Le latéral droit (24 ans) a quitté YB après une année et demie et un titre. Le footballeur originaire de Suisse orientale a rejoint le Genoa pour environ cinq millions de francs. En Ligurie, il lutte contre la relégation. Mais il est titulaire. Il faisait partie du onze de base lors du précieux et prestigieux succès 2-1 contre la Juventus.
A Bâle, Eray Cömert était l'un chouchous des supporters. Cet hiver, le défenseur central est parti tenter sa chance à Valence, où joue également Omar Alderete, son ancien complice dans l'axe de la défense bâloise L'international suisse n'a toutefois jamais commencé un match aux côtés du Paraguayen. Cömert débute rarement tout court: seulement quatre fois sur les treize matchs où il a figuré dans l'effectif. Lors des neuf dernières rencontres, il n'a disputé que 96 minutes.
Selon Transfermarkt, Young Boys et le Spartak Moscou ont négocié une obligation d'achat de 6,4 millions d'euros pour Christopher Martins, actuellement prêté. Le directeur sportif des Bernois Christoph Spycher a laissé entendre qu'il ne pouvait pas refuser une telle offre. Ça tombe bien pour le milieu défensif luxembourgeois, qui performe en Russie: parmi tous les cracks de Super League transférés cet hiver, il est celui qui est le plus souvent titulaire (neuf fois sur les dix matchs qu'il a disputés). Mais son nouveau club traverse une saison morose, avec une décevante neuvième place en championnat.
En résumé, seuls trois ex-cracks de Super League partis cet hiver – Cabral, Hefti et Martins – ont réussi à s'installer dans leur nouvelle équipe. Et encore, c'est relatif. Sans compter que leurs clubs appartiennent au ventre mou de leur championnat. Alors, comment interpréter ce constat? Que signifie-t-il pour la Super League?

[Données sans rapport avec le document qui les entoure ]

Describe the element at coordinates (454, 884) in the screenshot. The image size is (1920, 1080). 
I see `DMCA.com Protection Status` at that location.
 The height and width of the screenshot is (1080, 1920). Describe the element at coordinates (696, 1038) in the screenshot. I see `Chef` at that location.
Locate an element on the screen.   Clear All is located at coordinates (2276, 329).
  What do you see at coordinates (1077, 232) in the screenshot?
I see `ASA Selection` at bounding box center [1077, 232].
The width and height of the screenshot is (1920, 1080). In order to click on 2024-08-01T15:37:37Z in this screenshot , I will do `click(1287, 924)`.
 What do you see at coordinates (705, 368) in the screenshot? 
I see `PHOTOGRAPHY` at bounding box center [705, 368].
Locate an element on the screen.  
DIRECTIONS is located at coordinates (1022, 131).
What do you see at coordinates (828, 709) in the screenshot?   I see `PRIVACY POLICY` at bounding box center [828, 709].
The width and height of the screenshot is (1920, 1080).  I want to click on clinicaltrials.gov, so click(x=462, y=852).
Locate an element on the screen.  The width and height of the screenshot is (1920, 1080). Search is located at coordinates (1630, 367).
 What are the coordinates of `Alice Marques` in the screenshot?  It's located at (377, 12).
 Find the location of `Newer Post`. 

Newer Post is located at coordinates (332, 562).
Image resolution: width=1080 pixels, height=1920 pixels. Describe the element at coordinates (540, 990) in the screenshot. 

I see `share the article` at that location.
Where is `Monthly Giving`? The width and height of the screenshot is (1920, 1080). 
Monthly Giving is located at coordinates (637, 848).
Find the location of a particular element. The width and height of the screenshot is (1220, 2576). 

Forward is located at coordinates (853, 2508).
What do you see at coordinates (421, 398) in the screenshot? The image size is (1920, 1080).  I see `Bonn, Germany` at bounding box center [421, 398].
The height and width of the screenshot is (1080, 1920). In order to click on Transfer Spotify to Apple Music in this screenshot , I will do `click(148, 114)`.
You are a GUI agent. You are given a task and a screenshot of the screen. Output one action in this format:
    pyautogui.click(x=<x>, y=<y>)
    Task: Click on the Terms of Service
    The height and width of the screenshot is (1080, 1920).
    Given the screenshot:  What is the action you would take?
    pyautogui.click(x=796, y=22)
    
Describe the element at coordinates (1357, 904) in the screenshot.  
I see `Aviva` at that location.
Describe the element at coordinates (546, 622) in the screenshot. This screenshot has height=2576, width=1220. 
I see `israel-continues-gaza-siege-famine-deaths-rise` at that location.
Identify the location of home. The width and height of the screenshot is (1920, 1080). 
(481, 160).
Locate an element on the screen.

Le bilan n'est pas très réjouissant. Mais il faut relativiser: un transfert en hiver est toujours difficile, car les joueurs arrivent dans des équipes aux automatismes rodés ou, au contraire, en perdition totale. Ces recrues doivent colmater des brèches, régler des problèmes. Autrement dit, elles ont beaucoup de pression et une courte période d'adaptation. Mais c'est certain: les premiers signes ne sont pas très bons pour le niveau du football suisse.